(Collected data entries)
--
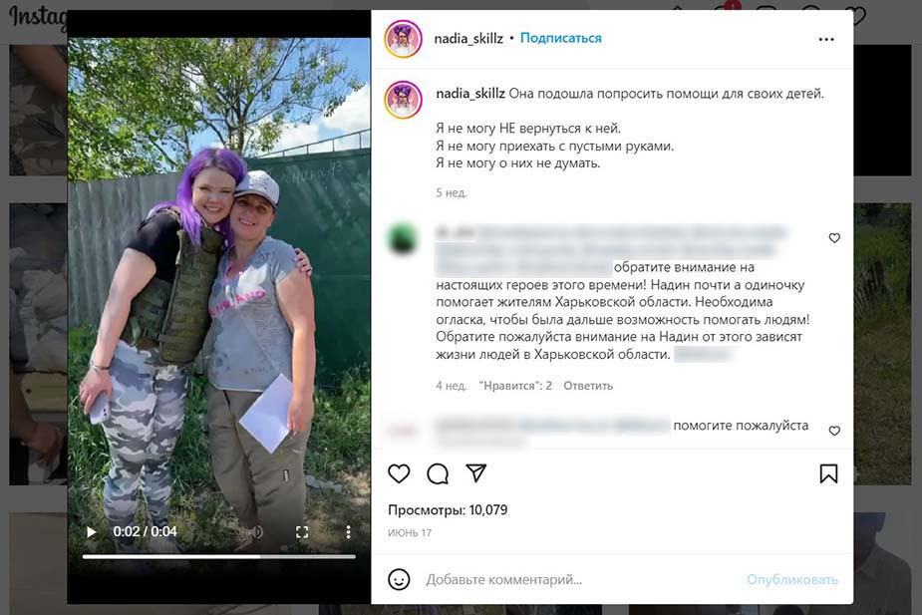Open comments via speech bubble icon
Viewport: 922px width, 615px height.
tap(438, 473)
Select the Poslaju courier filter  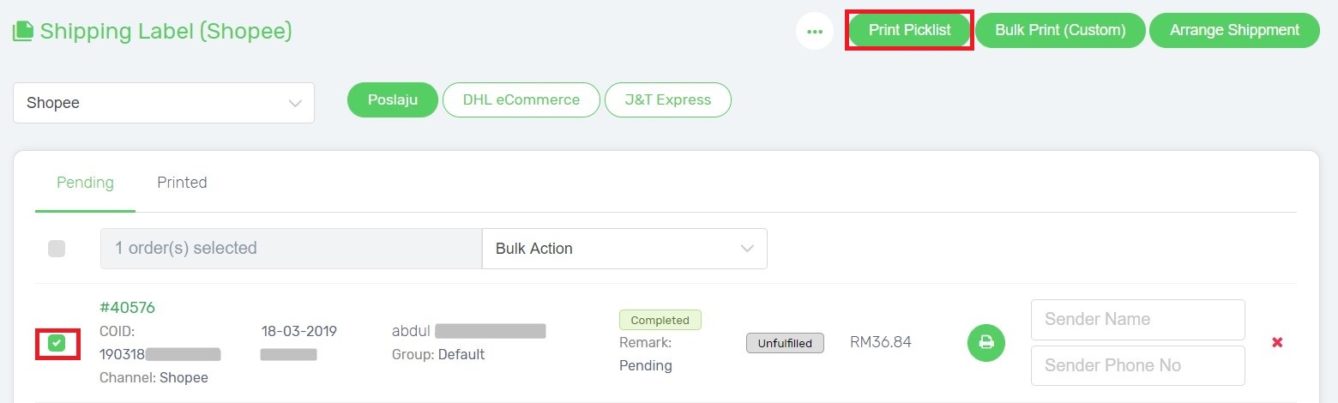click(393, 99)
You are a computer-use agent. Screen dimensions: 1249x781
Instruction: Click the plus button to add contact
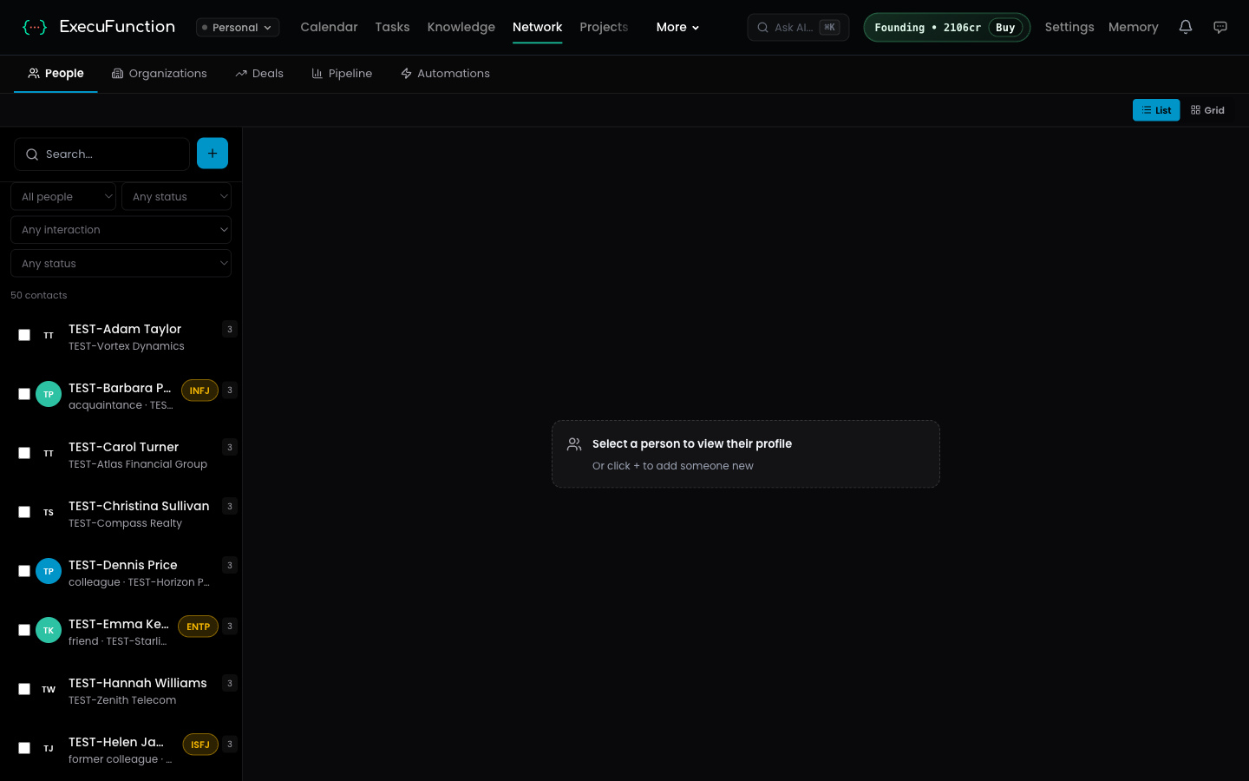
--
* [What this task involves] Output exactly the lines from the one containing "You are a computer-use" through the last line of the records above, both included, leaving out any pictures.

* [The answer]
You are a computer-use agent. Screen dimensions: 1249x781
Instruction: Click the plus button to add contact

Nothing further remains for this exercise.